* **Source material**

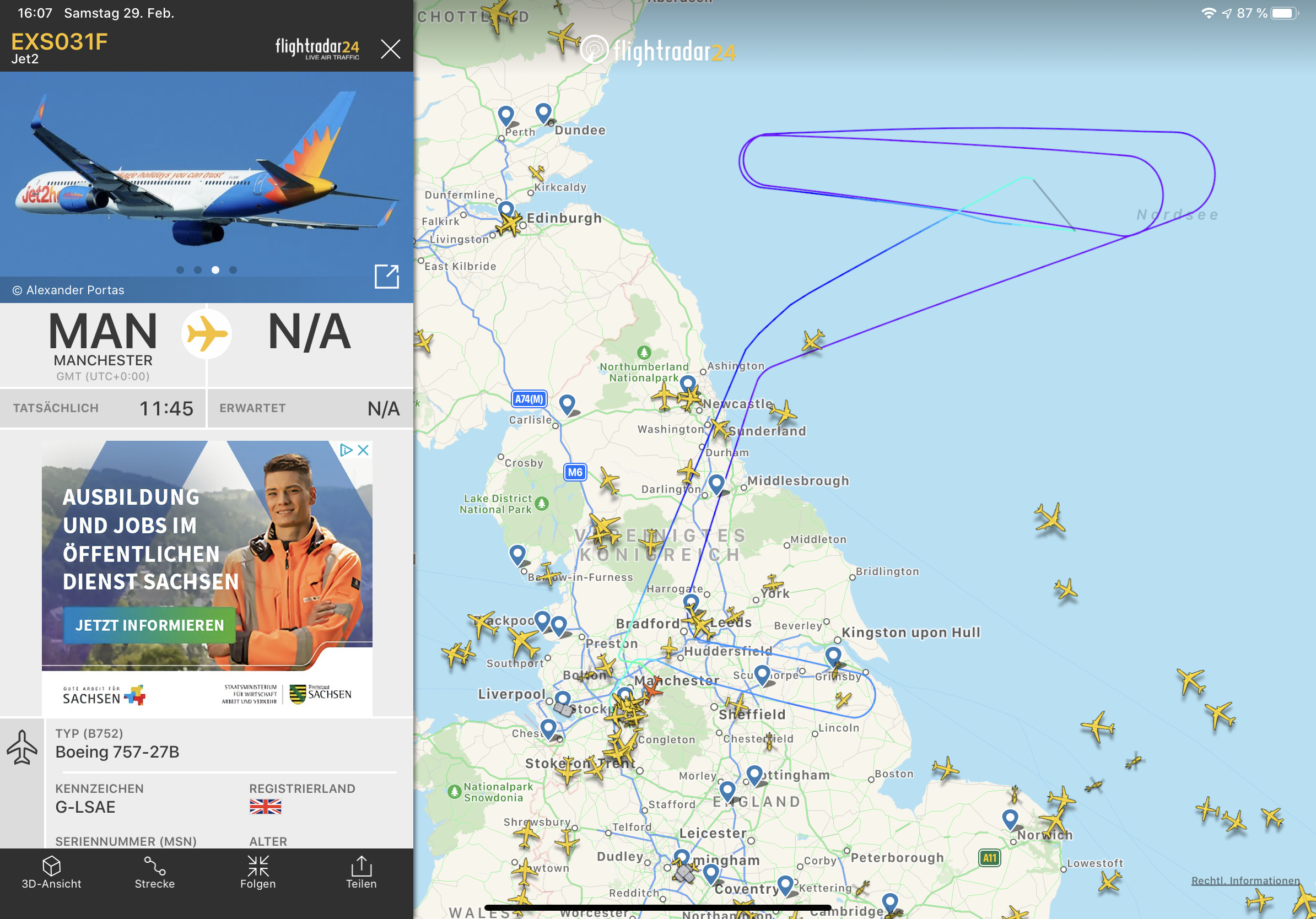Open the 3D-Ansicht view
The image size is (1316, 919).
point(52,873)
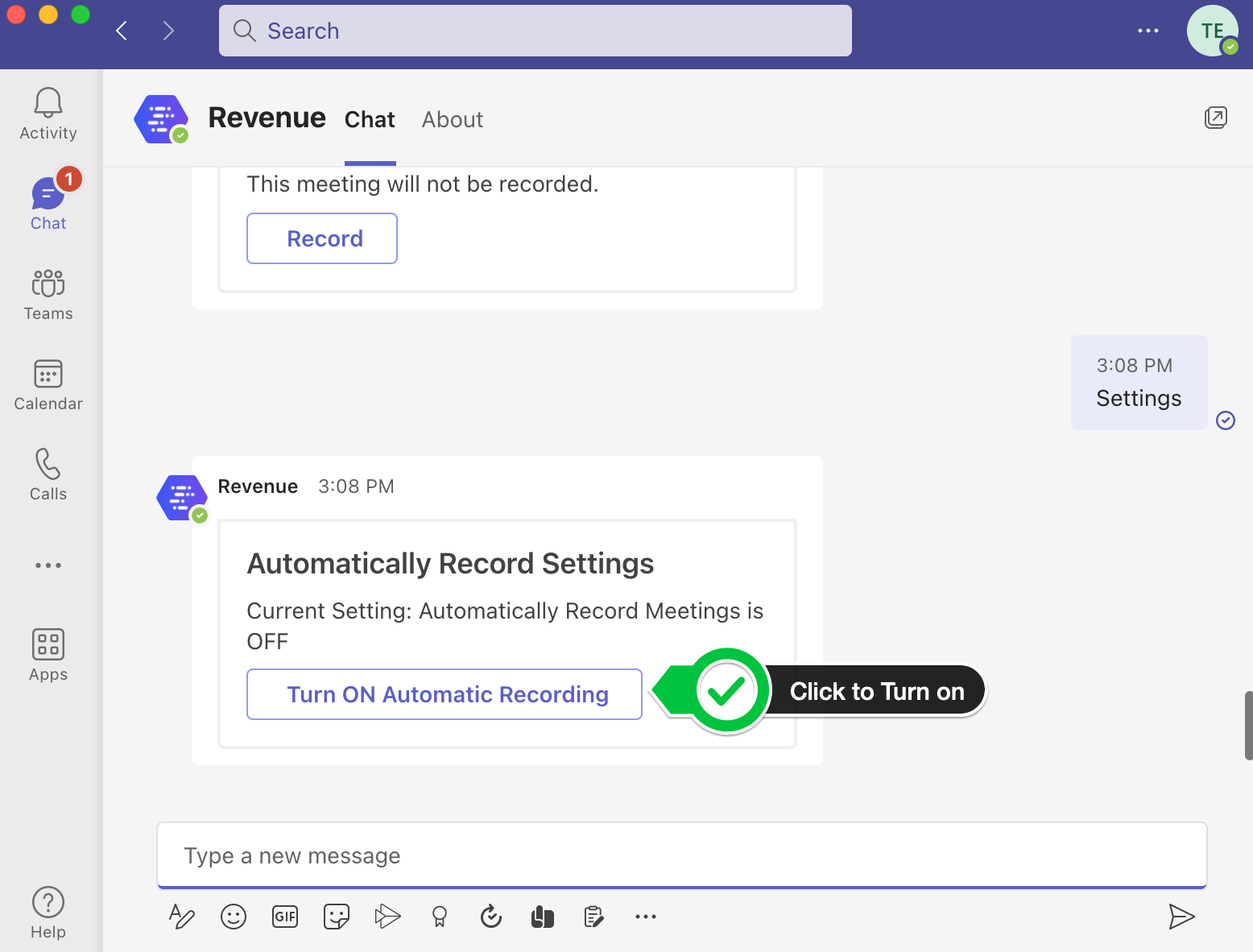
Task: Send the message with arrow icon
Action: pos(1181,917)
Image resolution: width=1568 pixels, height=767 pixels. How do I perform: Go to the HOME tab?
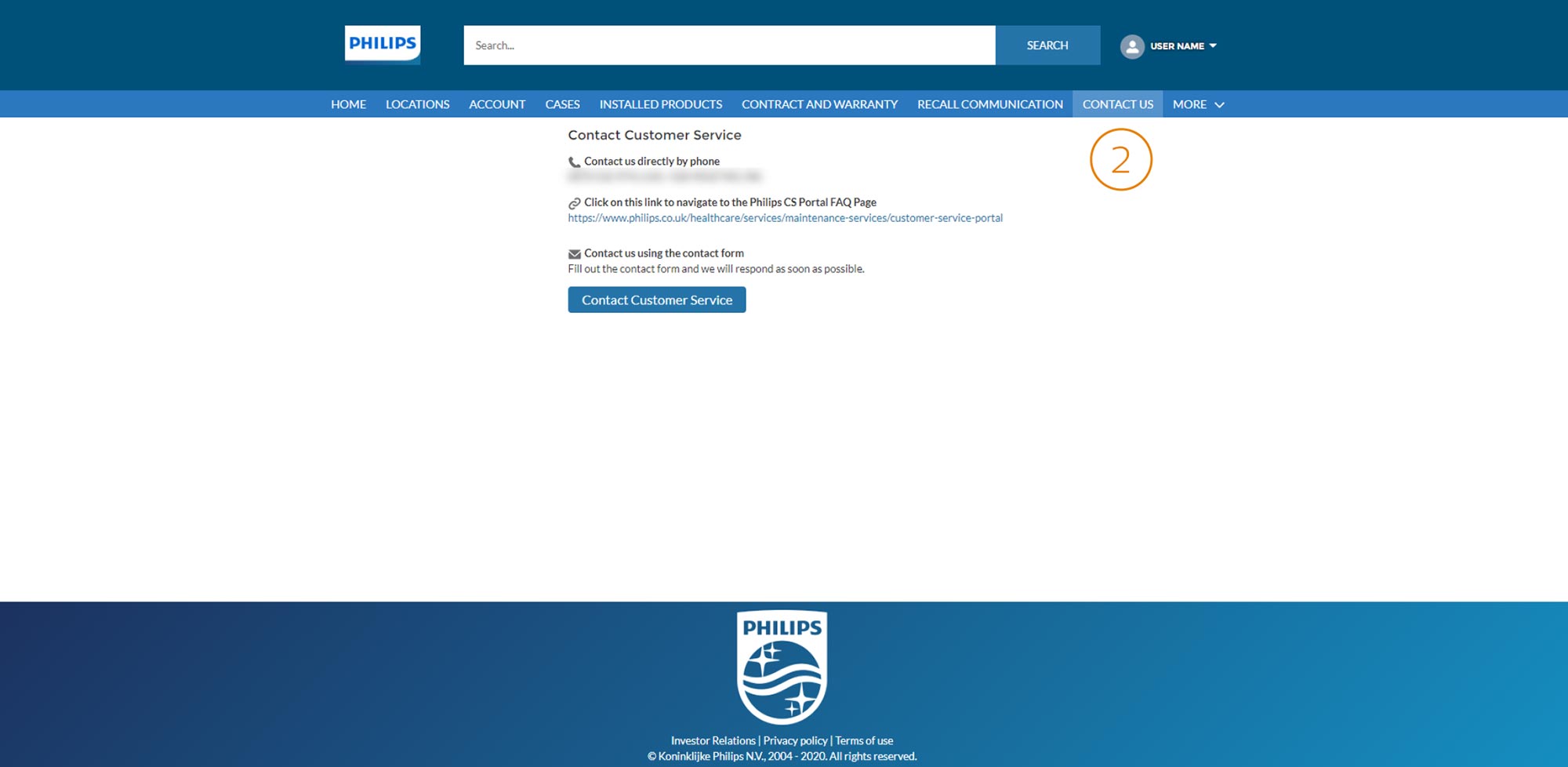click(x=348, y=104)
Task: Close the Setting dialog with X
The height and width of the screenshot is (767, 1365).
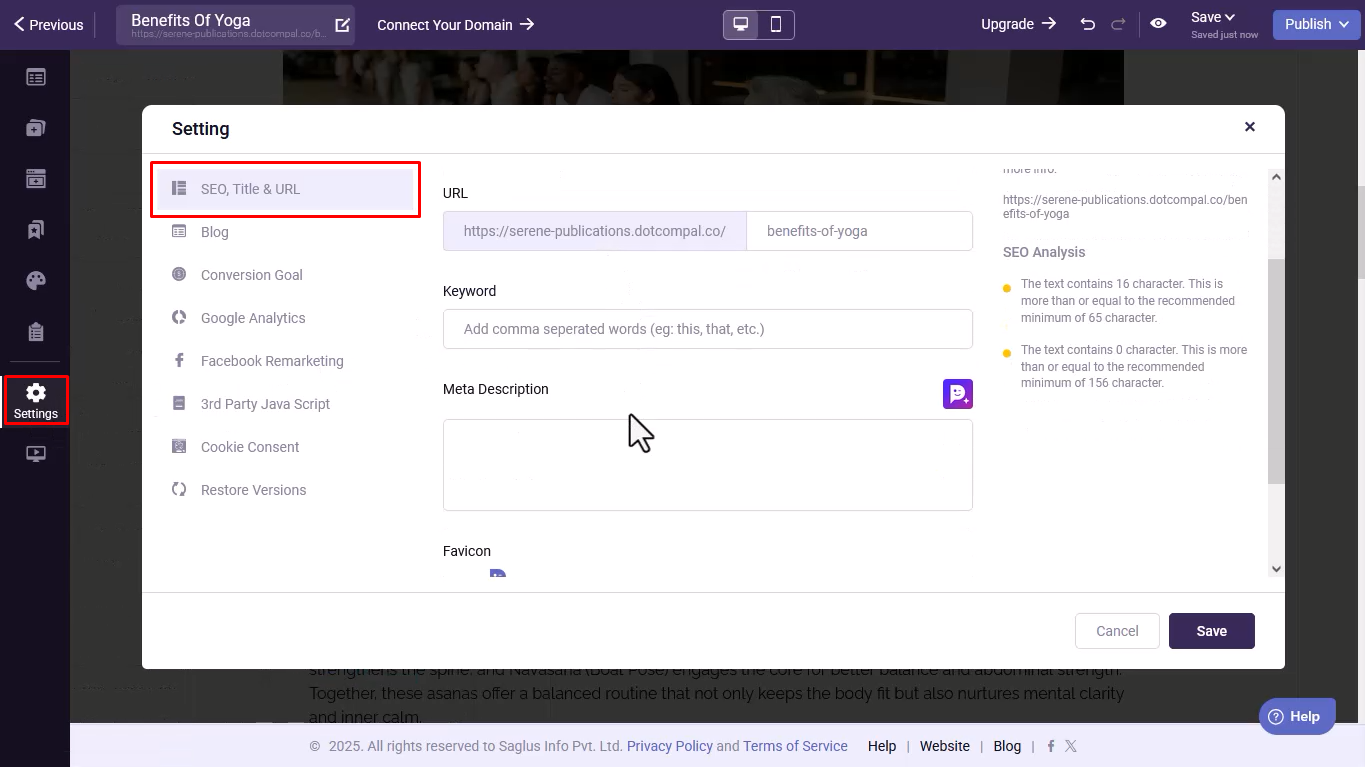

* **Description of the task**
Begin at the line containing "Task: Close the Setting dialog with X" and transcribe exactly every line through the end of the records, both ends included, leaving the pictures out.

* **Task answer**
Task: Close the Setting dialog with X
The height and width of the screenshot is (767, 1365).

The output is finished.